New Orleans city workers search landfill for mistakenly discarded court
records
[August 07, 2025]
By JACK BROOK and SARA CLINE
NEW ORLEANS (AP) — New Orleans clerk of court staff stood ankle-deep in
a massive landfill, digging through mounds of trash, to salvage court
records that the city erroneously discarded.
As photos surfaced online — showing city staff scouring for the
misplaced documents among heaps of garbage — city and state officials
were outraged over the situation.
“This is unacceptable,” Louisiana Attorney General Liz Murrill said in a
Wednesday statement. “I have questions. I’m going to ask the Clerk for
an explanation of how this happened and just what records were dumped.”
In a statement, Clerk of Criminal District Court Darren Lombard blasted
the city for an “egregious breach of responsibility and negligence" of
public records. Photos shared by the criminal clerk of court’s office
show city workers standing in debris beside an excavator and extracting
tattered papers from heaps of garbage earlier this week.

Lombard said he was notified last Friday that containers housing
official court documents had been relocated from trailers without his
knowledge and, in at least one instance, destroyed. He blamed the
Department of Public Works for moving the records and said he dispatched
city employees to recover what they could.
“What they discovered was deeply disturbing: one entire container –
filled with official Clerk records – had been dumped into a debris field
and mixed with general trash,” Lombard said. “Documents were strewn
across the yard, caught in the wind, and scattered beyond the secured
perimeter.”
Lombard said the records had been stored outside the clerk's office, in
trailers and containers, because of the “longstanding absence of a
secure, dedicated Clerk of Court storage facility” dating back to
Hurricane Katrina in 2005. Flooding from the collapse of the city's
levee system led to the destruction of thousands of criminal case files.
[to top of second column]
|

Lombard, who took office in 2022, said he has repeatedly requested
funding for a secure storage facility.
The court records, many dating back to the 1950s through the 1970s,
included capital murder and aggravated rape cases, Lombard told
Nola.com.
Lombard said he has called for a city investigation.
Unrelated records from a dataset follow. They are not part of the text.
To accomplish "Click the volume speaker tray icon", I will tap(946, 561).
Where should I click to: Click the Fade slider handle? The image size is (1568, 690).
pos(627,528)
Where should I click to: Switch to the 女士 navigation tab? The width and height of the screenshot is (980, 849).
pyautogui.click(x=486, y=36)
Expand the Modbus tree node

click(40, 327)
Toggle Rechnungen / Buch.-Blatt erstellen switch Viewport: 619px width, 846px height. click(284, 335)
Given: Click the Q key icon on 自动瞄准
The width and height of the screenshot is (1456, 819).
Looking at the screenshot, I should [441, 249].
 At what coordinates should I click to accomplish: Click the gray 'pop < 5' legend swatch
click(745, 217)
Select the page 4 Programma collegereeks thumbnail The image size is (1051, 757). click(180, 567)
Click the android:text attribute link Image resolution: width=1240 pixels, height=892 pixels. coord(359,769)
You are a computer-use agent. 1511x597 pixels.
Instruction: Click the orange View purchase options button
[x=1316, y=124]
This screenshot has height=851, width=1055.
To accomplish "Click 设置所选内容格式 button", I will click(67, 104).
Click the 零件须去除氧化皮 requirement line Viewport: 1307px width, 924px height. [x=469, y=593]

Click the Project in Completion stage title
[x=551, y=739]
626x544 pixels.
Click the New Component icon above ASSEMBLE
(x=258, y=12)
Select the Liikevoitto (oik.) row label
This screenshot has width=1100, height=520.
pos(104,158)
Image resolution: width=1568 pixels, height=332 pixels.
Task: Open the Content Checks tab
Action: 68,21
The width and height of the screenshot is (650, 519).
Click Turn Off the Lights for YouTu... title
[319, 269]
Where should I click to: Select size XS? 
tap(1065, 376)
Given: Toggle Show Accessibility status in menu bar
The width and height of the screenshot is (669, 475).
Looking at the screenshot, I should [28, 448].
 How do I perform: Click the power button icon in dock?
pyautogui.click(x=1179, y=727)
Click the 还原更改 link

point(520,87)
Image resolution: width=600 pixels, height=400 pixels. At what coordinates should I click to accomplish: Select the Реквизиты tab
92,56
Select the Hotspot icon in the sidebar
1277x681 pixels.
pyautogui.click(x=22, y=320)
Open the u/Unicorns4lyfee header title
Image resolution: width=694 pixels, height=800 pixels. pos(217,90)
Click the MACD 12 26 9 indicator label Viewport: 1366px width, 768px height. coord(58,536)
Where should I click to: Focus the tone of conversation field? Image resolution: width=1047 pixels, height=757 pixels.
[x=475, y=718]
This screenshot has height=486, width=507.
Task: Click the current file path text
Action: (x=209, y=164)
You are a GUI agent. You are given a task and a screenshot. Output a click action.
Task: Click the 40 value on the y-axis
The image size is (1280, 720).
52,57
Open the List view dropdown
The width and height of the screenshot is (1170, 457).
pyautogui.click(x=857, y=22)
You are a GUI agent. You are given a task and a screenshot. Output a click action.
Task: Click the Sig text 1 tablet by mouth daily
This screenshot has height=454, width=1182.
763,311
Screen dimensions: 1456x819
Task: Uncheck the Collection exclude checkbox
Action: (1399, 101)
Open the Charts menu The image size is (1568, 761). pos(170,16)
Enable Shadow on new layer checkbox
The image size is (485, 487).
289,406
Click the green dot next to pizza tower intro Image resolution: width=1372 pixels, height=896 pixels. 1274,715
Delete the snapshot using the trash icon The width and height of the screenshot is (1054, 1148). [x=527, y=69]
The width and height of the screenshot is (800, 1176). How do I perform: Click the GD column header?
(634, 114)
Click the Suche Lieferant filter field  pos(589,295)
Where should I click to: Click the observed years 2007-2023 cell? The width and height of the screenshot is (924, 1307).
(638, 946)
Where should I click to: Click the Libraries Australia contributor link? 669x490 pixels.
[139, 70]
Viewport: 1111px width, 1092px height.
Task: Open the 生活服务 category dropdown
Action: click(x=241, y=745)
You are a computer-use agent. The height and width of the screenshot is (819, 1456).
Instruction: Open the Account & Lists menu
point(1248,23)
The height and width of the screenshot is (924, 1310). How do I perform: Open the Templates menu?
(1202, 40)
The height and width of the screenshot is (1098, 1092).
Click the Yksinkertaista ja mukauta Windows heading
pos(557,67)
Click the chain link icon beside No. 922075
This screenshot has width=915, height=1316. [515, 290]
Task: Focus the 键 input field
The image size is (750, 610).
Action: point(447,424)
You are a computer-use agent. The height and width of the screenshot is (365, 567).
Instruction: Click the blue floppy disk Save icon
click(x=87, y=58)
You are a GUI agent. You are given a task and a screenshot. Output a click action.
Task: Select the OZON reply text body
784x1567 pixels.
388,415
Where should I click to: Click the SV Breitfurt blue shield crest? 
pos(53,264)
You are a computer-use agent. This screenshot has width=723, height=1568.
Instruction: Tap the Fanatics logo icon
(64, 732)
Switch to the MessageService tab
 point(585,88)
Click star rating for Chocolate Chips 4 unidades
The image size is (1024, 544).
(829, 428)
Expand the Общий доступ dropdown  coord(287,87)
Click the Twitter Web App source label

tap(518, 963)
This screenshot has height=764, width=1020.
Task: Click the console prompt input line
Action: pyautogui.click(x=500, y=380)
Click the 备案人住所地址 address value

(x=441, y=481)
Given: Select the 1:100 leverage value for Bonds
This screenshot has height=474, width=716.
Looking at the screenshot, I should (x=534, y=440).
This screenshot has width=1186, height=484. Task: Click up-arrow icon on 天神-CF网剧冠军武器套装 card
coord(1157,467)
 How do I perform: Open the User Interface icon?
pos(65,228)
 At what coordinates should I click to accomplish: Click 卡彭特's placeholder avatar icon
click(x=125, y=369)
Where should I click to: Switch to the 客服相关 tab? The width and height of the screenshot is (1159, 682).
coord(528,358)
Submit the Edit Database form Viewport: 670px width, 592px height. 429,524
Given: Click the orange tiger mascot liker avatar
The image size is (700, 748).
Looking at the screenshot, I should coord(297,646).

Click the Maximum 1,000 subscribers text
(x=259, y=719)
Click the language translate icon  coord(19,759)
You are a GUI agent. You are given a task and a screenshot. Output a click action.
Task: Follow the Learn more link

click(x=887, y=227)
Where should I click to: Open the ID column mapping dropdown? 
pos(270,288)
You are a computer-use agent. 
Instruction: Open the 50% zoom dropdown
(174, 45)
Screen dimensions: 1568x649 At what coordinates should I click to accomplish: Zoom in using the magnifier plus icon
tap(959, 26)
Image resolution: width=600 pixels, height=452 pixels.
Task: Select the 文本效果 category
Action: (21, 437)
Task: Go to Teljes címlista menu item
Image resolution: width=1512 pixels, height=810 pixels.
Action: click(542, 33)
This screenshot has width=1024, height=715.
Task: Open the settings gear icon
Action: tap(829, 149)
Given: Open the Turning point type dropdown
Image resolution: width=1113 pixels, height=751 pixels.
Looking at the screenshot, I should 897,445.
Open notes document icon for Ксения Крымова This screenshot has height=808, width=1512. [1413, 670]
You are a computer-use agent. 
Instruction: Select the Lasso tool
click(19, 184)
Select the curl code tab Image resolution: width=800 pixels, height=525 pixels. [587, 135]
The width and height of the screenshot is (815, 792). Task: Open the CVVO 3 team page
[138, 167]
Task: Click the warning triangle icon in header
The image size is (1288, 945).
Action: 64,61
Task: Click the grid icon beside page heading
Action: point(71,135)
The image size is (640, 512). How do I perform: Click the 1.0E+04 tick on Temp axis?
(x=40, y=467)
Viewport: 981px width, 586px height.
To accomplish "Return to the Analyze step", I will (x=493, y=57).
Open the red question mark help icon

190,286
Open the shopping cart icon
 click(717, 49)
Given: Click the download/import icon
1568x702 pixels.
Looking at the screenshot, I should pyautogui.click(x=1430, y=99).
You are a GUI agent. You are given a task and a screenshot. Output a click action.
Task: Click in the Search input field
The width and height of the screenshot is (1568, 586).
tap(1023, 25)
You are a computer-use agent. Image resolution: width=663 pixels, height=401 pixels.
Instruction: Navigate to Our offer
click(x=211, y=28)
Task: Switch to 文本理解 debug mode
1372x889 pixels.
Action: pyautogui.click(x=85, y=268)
New Orleans District Attorney Jason Williams — whose main role is to
represent the government in criminal cases and decide whether to
prosecute individuals accused of crimes — stressed the importance of
“proper recordkeeping," saying that in order to “administer justice”
it is vital that there is “accurate maintenance of all information
associated with criminal cases.”
The Promise of Justice Initiative, an organization that advocates
for criminal justice reform, said that in its experience, even on a
“normal day,” case files can be hard to obtain. The organization
emphasized that such documents “represent human beings sitting
inside of prisons” and are the “vehicle” to freedom, once someone
has been convicted.
“The fact that the City can treat such life-saving and invaluable
property with so little care is a failure of their duty and a
violation of people’s rights, who have a right to their
information,” Renard Bridgewater, a spokesperson for the
organization, said Wednesday.
Mayor LaToya Cantrell's office released a brief statement, saying
that they were working with the Clerk's Office and the Department of
Public Works to “resolve this issue.”